Locate each line in the rows below that contains the word "perform" and copy those lines.

** START OF MATERIAL FOR THIS TASK **

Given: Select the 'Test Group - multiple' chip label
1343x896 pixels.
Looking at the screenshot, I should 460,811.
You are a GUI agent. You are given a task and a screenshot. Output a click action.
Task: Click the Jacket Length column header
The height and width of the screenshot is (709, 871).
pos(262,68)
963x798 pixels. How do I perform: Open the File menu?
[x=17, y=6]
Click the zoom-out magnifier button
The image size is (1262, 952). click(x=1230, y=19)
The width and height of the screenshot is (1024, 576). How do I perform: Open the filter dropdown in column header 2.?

** END OF MATERIAL FOR THIS TASK **

CORRECT RESPONSE.
963x798 pixels. How do I perform: Open the File menu?
The width and height of the screenshot is (1024, 576). How do I perform: Open the filter dropdown in column header 2.?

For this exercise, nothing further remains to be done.